Seçim sistemlerinin artıları ve eksileri vardır. Mesela Başbakan Erdoğan’ın söylediği 3 seçim sistemi de tartışılan sistemlerdir. Dünya üzerinde de zaten farklı sistemler yok. Hepsinin de bir takım noksanlıkları var. Zaten o yüzden “demokrasi iyi bir yönetim şekli değildir ama eldekilerin en iyisidir” denilmektedir. Mesela Dar bölge seçim sistemini ele alalım. Dar bölgede yerel siyaset ön plana çıkacaktır. Yerel sorunlar daha çok gündeme gelecektir. Millet ile vekili arasındaki mesafe kısalacaktır, halk genel merkezden seçilen kişilere mecburen oy atmaktan ziyade kendi tercihlerini daha doğrudan ortaya koyabileceklerdir. Ancak Dar bölgede bölgesel aktörlerin hiç de demokratik olmayan yöntemlerle seçilmeleri de bu seçim sisteminin tüm dünyaca tartışılan noksanlıklarından biridir. Yine dar bölge sisteminde çoğu kimse tarafından tanınmayan fakat ehliyet sahibi olan pek çok kişiden yararlanılamayacaktır. Bölgesel bazda popüler olan kişiler nüfuzlarını, bağlantılarını ve hatta maddi imkânlarını kullanarak vekil olabilirler. Yine dar bölge sisteminin bir başka handikabı da bırakınız uluslararası düzeyde düşünüp politikalar üretmeyi ülkesel bazda dahi politikalar üretmek noktasında sıkıntı doğurabileceği ihtimalidir. Bana göre ise dar bölge sisteminin ve daraltılmış bölge sistemlerinin en önemli ortak handikabı ise siyasal istikrarın sağlanması noktasında doğacaktır. Genel Merkezden kopuk milletvekilleri ve parçalanan seçmen kitleleri partiler açısından tek başına iktidara gelebilmeyi iyice zorlaştıracaktır. Seçim barajı elbette ki anti demokratik bir uygulamadır ancak istikrarın korunması noktasında bir katkısının olduğu da yadsınamaz. “İstikrar adına demokrasiden taviz mi verilecek?” diye bir soru aklınıza gelebilir. Tabi bu da içinden çıkılması zor bir tartışmayı gündeme getirir. Neticede artıları eksileri baki olan bu sistemlerle uğraşmaktan ziyade öncelikli olarak Türkiye’nin Başkanlık mı yarı başkanlık mı bu soruyu tartışması gerekiyor. Meclisteki vekillerin hangi formatla seçileceği ise bundan sonrasının tartışması olması gerekiyor.
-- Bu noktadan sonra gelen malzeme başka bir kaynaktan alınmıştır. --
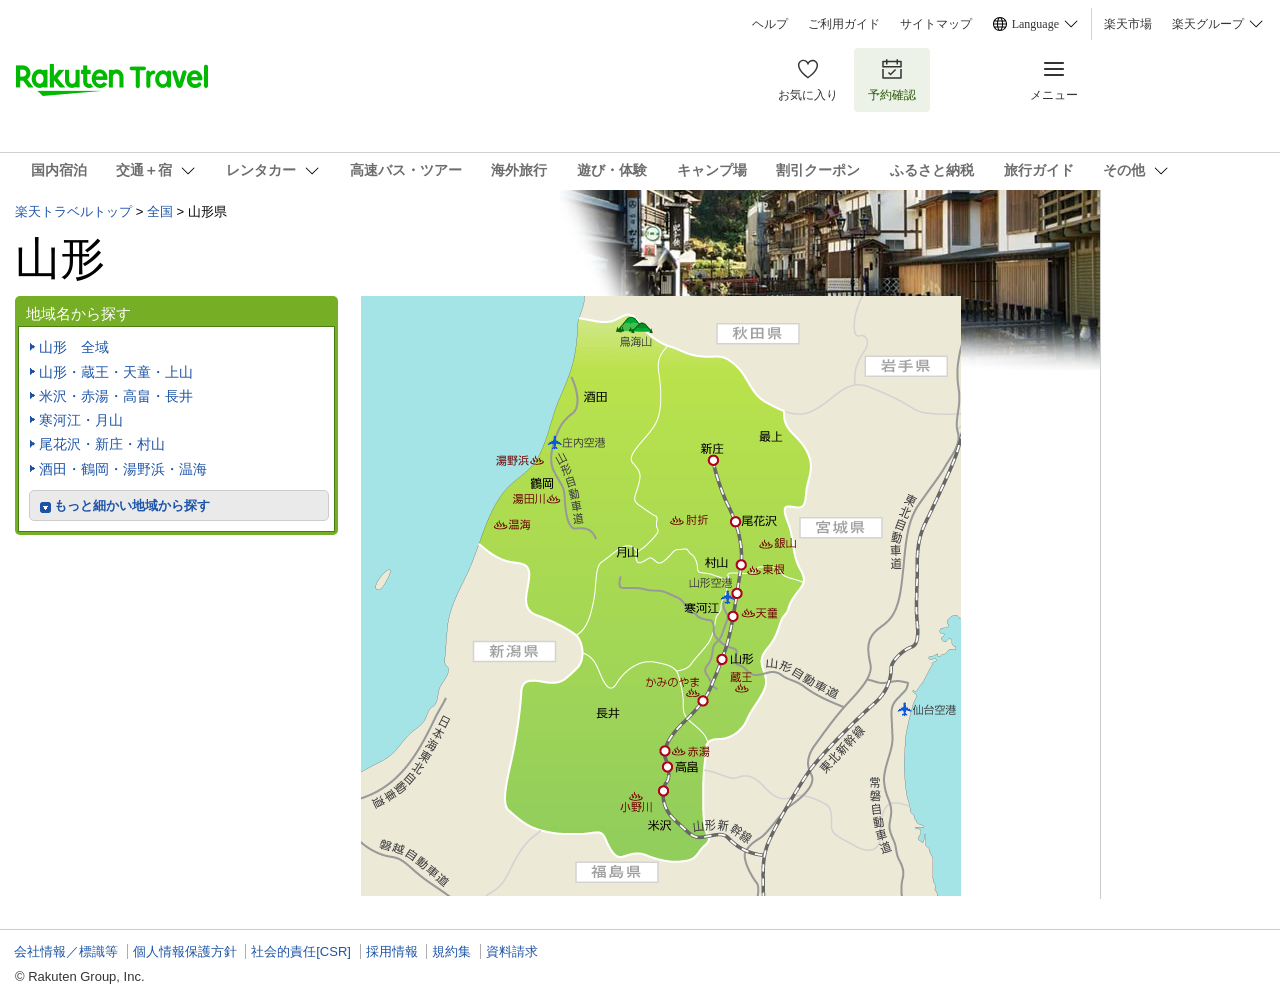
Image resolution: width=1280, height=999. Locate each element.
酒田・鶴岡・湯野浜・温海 (123, 469)
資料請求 (512, 951)
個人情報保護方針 (185, 951)
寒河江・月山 (81, 420)
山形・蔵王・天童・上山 (116, 372)
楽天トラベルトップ (73, 211)
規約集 (451, 951)
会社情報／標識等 (66, 951)
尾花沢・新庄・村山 (102, 444)
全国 (160, 211)
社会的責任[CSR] (301, 951)
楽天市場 (1128, 24)
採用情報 (392, 951)
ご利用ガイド (844, 24)
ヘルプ (770, 24)
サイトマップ (936, 24)
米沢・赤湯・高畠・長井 (116, 396)
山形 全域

Yıllardır bu sistemlerle ilgili dersler almış, hem derslerde hem makalelerde hem de fikirsel tartışma ortamlarında bu seçim sistemlerini çokça tartışmış birisi olarak ben bunun içinden şöyle çıkıyorum: Türkiye Başkanlık sistemine geçip siyasal istikrarı sağlamalıdır. Daha sonrasında da yerele ve halkın birincil sorunlarına çözüm üreten bir millet meclisi ile daha geniş bir perspektiften bakan bir senato tarafından yönetilmesidir. Böylelikle ne istikrarsızlıktan beslenen Ergenekonvari çeteler ile zayıf iktidarlara diklenen askeri vesayet burada canlı kalacaktır ne de halktan ve halkın sorunlarından kopuk sadece mecliste oylamalara katılan vekiller olacaktır. Benim görüşüme göre tartışmaya yine yanlış bir yerden başladık. Başkanlık tartışmasına geri dönmeliyiz.